- INSTRUKSI TUGAS A
Jawablah pertanyaan berikut berdasarkan kutipan tentang tarekat di bawah, dengan menandai setiap jawaban seperti pertanyaannya:
(i) Menurut Azyumardi, tarekat apa yang paling ditakuti Belanda pada masa itu?
(ii) Siapa syaikh keempat tarekat Sanusiyah yang menjadi raja pertama Libya?
(iii) Tarekat apa yang pertama kali berdiri?

- KUTIPAN
= = = = =

Gerakan Beratif Baamal ini meliputi hampir seluruh seluruh Banua Lima dan wilayah yang sekarang menjadi daerah Hulu Sungai Tengah dan Utara Kalimantan Selatan dengan pusat kegiatan di mesjid dan langgar. Pimpinan dari gerakan ini kaum ulama yang disebut dengan Tuan Guru.
Menurut Azyumardi, Tarekat yang paling ditakuti Belanda, saat itu, adalah Tarekat Qadariyah dan tarekat Naksyabandiah. Kekhawatiran Belanda terhadap gerakan yang dimotori tarekat memang sangat beralasan. Sebab, begitu banyak perlawanan dan gerakan menentang penjajahan yang dipimpin tokoh tarekat atau pengikut tarekat tertentu. ‘’Karena itulah, tarekat mendapatkan pengawasan khusus dari Belanda.’’
Lantas mengapa tarekat sangat ditakuti pra-penjajah pada masa kolonial dulu? Menurut Bruinessen, antara tasawuf dan tarekat memang terdapat dua persepsi yang bertolak belakang. ‘’Para pejabat jajahan Belanda, Perancis, Italia dan Inggeris lazim mencurigai tarekat karena - dalam pandangan mereka - fanatisme kepada guru dengan mudah berubah menjadi fanatisme politik.,’’ papar penulis buku-buku tentang tarekat itu.
Gerakan tarekat ternyata tak hanya cefektif untuk melawan penjajah belaka. Di Afrika, misalnya, gerakan tarekat bahkan mampu melahirkan Negara Libya. Tarekat Sanusiyah yang dipimpin Syaikh Muhammad al-Sanusi al-Kabir dan putranya al-Mahdi mampu menjadi jaring pemersatu hingga melahirkan sebuah negara yang kini dipimpin Moamar Gaddafi.
Ketika terjadi perlawanan terhadap penjajah Perancis dan Italia, guru-guru tarekatlah yang bisa mengkordinir dan mempersatukan semua suku Badui. Negara Libya modern merupakan hasil perjuangan tarekat Sanusiyah. Syaikh tarekat Sanusiyah yang keempat, Sayyid Muhammad Idris, menjadi raja pertama negara Libya.
Begitulah peran tarekat memainkan perannya dalam kehidupan sosial dan politik.
Jejak Tarekat
Tarekat mulai berkembang sekitar abad ke-6 H. Adalah Tarekat Kadiriah yag pertama kali berdiri. Tarekat ini diajarkan Abdul Qadir bin Abdullah al-Jili seorang sufi tersohor di Baghdad. Menurut legenda, sufi kelahiran Jilan, Persia 471 H itu adalah orang saleh yang memiliki keajaiban.
‘’Tarekat Kadiriah terkenal, karena keteguhannya dalam berpegang kepada syariat,’’ papar Dr Yunasril dalam Eksiklopedi Tematis Dunia Islam. Orientalis Inggris, AJ Arberry juga mengakuinya. Menurut dia, faktor penentu keberhasilan tarekat itu dan tarekat sejenisnya adalah ketaatan dan keteguhannya kepada syariat Islam.

= = = = =

- DATA YANG DISEDIAKAN
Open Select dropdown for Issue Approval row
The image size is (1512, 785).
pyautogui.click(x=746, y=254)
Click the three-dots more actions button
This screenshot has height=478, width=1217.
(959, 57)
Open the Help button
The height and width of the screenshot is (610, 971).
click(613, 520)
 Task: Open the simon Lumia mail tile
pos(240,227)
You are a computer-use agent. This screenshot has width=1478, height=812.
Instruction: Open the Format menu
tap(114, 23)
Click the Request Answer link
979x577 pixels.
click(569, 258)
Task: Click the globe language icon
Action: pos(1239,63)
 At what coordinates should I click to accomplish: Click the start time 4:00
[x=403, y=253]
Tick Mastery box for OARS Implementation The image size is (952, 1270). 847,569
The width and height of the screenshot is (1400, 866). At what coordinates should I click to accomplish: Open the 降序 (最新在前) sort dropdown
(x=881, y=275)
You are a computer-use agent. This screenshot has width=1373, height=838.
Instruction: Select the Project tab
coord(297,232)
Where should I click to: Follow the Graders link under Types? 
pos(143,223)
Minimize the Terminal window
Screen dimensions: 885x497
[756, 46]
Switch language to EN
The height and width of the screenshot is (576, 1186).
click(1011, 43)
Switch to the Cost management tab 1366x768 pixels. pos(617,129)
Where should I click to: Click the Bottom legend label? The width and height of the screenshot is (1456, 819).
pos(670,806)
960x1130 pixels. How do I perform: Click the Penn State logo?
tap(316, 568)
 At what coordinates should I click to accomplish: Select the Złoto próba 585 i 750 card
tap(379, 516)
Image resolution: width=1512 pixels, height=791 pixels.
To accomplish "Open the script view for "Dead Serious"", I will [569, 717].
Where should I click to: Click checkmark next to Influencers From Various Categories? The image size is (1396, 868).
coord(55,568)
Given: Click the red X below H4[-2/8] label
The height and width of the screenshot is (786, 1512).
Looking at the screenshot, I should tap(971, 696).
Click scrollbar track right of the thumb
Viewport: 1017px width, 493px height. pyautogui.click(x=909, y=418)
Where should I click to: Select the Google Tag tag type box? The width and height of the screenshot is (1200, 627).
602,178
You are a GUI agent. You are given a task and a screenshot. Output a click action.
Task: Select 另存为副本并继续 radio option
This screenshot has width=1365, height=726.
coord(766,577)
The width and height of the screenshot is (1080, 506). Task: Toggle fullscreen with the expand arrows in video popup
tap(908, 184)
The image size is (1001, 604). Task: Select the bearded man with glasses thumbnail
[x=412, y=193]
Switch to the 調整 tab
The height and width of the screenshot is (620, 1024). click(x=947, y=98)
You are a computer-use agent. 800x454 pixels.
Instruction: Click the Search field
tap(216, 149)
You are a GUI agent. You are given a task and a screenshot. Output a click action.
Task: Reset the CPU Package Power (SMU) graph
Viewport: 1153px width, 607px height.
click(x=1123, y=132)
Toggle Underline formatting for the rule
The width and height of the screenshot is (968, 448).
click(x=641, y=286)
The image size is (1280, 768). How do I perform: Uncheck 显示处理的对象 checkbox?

= = = = =

- INSTRUKSI TUGAS B
Tuliskan kembali tanpa perubahan baris-baris dalam catatan di atas, mulai dari baris yang memuat "Click the three-dots more actions button" sampai dengan baris yang memuat "coord(55,568)", termasuk kedua baris tersebut.

- JAWABAN LENGKAP A
(i) Tarekat Qadariyah dan tarekat Naksyabandiah.
(ii) Sayyid Muhammad Idris.
(iii) Tarekat Kadiriah.

- JAWABAN LENGKAP B
Click the three-dots more actions button
This screenshot has height=478, width=1217.
(959, 57)
Open the Help button
The height and width of the screenshot is (610, 971).
click(613, 520)
 Task: Open the simon Lumia mail tile
pos(240,227)
You are a computer-use agent. This screenshot has width=1478, height=812.
Instruction: Open the Format menu
tap(114, 23)
Click the Request Answer link
979x577 pixels.
click(569, 258)
Task: Click the globe language icon
Action: pos(1239,63)
 At what coordinates should I click to accomplish: Click the start time 4:00
[x=403, y=253]
Tick Mastery box for OARS Implementation The image size is (952, 1270). 847,569
The width and height of the screenshot is (1400, 866). At what coordinates should I click to accomplish: Open the 降序 (最新在前) sort dropdown
(x=881, y=275)
You are a computer-use agent. This screenshot has width=1373, height=838.
Instruction: Select the Project tab
coord(297,232)
Where should I click to: Follow the Graders link under Types? 
pos(143,223)
Minimize the Terminal window
Screen dimensions: 885x497
[756, 46]
Switch language to EN
The height and width of the screenshot is (576, 1186).
click(1011, 43)
Switch to the Cost management tab 1366x768 pixels. pos(617,129)
Where should I click to: Click the Bottom legend label? The width and height of the screenshot is (1456, 819).
pos(670,806)
960x1130 pixels. How do I perform: Click the Penn State logo?
tap(316, 568)
 At what coordinates should I click to accomplish: Select the Złoto próba 585 i 750 card
tap(379, 516)
Image resolution: width=1512 pixels, height=791 pixels.
To accomplish "Open the script view for "Dead Serious"", I will [569, 717].
Where should I click to: Click checkmark next to Influencers From Various Categories? The image size is (1396, 868).
coord(55,568)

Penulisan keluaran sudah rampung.